Tuesday, November 29, 2005

ORGANISATION, STRATEGY & DESIGN : Design Heroine : Play, Business & Design : 28.11.05

ORGANISATION STRATEGY & DESIGN
Seminar Series

WHEN : Monday 28th November

TIME : 7:00pm – 8:30pm

WHERE : Robinson Rooms, A316, Old Building, Houghton Street, LSE











Design Heroine – Play, Business & Design
A dynamic young practise, working across disciplines in the UK, US and Japan.
DesignHeroine.co.uk

Harriet Harriss and Suzi Winstanley have built a practise using design processs as the starting point for all interactions with their clients. They work through creative processes to come to an understanding and an outcome with their clients.

Tools, such as games, are built from scratch and used to explore conceptual and spatial topographies with clients and users. The resulting experiences, as reflective processes, in turn lead to outcomes co-created with their clients. The tools also enable them to scale up the numbers they work with.

Suzi and Harriet introduced a number of games they had created for clients - including a multi-dimensional Process Tool - which allows participants to problem solve and make decisions. This game has five levels - pursuit, parasite, pioneer, prompt and people.

They began with a quote of Eric Frohm's that defines creativity as allowing yourself to be puzzled, accept conflict, and your ideas to be born afresh everyday. They described the interplay between business and design, through play as a dynamic set of relationships which build off of each other. They spoke of the tools as being a resource through which we can talk to each other.

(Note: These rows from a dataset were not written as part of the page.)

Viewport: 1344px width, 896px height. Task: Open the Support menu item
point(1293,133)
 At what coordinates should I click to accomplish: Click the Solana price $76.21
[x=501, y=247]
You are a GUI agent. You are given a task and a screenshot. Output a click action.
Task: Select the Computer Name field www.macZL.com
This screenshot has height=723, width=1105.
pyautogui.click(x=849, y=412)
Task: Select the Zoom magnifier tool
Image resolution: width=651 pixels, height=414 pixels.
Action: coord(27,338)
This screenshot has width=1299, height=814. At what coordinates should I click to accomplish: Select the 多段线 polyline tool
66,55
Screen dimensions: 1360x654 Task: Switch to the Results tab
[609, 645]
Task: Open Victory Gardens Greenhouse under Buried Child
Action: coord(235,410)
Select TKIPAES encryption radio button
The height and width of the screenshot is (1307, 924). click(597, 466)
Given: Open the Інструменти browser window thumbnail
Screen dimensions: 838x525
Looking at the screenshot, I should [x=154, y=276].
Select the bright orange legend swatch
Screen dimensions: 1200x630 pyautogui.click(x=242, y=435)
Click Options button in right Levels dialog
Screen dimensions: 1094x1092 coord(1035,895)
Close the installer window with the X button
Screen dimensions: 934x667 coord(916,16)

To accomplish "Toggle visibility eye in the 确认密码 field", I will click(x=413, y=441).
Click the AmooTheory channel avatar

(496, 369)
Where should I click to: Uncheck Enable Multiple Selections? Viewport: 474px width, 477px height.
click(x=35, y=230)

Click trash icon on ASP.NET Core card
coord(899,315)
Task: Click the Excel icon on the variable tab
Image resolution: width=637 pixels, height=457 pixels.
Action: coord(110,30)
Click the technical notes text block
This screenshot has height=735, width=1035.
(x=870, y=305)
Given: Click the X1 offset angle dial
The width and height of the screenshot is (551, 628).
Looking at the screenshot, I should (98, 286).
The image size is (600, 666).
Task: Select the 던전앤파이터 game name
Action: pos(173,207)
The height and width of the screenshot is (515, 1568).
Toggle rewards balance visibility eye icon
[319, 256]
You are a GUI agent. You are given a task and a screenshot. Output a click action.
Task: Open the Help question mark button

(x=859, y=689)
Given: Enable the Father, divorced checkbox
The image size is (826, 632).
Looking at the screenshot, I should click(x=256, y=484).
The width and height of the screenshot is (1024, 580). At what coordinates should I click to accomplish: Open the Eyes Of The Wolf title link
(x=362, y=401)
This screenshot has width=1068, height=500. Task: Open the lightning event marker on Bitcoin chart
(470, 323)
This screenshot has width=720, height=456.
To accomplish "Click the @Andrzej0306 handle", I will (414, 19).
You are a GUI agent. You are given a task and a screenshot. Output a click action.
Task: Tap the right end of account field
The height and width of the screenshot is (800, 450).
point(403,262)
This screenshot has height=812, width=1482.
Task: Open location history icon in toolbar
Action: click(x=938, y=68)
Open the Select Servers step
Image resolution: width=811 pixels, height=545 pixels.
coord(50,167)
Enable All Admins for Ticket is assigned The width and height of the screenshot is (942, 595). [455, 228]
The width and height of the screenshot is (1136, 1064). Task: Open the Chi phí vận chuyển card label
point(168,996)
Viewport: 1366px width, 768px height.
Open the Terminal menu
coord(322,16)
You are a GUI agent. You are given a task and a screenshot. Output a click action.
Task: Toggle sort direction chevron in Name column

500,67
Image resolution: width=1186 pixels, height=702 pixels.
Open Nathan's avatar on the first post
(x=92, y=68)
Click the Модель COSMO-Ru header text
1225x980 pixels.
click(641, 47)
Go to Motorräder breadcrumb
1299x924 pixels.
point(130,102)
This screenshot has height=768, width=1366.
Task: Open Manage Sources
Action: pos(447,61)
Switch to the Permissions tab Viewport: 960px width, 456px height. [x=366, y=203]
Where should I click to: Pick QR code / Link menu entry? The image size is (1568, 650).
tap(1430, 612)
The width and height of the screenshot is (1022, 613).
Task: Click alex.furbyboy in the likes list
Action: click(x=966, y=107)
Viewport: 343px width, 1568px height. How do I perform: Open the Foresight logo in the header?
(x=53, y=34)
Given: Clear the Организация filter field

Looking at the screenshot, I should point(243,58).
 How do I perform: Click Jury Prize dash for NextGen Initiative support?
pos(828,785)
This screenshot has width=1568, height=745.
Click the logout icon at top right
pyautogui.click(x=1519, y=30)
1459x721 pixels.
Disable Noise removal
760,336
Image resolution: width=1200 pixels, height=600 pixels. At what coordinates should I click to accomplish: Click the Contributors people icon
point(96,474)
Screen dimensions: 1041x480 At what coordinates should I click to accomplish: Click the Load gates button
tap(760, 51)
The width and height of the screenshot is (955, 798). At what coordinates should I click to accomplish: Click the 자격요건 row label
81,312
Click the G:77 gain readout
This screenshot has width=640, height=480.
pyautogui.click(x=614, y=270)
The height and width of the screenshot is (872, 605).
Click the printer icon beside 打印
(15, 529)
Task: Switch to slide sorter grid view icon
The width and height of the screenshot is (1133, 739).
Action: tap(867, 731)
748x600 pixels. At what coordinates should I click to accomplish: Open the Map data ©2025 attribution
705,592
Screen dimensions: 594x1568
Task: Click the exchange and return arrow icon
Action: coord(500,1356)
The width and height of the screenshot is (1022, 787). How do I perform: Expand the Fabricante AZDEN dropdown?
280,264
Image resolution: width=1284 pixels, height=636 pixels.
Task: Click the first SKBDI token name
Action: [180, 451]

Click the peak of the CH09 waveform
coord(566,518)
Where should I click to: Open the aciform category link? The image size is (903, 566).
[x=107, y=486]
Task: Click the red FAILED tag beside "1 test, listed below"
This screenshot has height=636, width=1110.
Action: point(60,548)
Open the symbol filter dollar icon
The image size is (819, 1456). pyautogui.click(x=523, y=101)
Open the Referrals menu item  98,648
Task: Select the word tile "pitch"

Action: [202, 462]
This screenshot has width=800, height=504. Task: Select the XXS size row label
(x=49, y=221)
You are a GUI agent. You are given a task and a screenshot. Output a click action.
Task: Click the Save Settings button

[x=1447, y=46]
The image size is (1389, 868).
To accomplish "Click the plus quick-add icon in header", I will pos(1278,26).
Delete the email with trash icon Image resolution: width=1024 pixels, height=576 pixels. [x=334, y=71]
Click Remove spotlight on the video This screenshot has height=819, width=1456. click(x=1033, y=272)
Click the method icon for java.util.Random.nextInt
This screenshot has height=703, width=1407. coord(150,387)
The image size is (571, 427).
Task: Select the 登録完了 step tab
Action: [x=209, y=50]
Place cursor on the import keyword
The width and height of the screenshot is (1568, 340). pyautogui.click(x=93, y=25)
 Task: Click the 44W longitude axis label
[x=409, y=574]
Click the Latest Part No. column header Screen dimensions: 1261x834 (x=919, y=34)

They next invited the attendees to participate in another game of theirs "Transformation Story". Without rules, the attendees created a challenge for themselves. Group 1 attempted to solve the problems attending 24 hour drinking and Group Two were interested in making mass produced food tasty.

The reflection and conversations of the groups, having played the games, focussed on the relationship between content and structure - and the processes of developing structure, rules in order to make sense of the situation. The group reflected on the relationship between structure and freedom - and the need for order, the decaying of structure and the mediation of content to enable different modes of discourse.

There were questions concerning whether it was people or the game (even sans rules) which imposes the structure.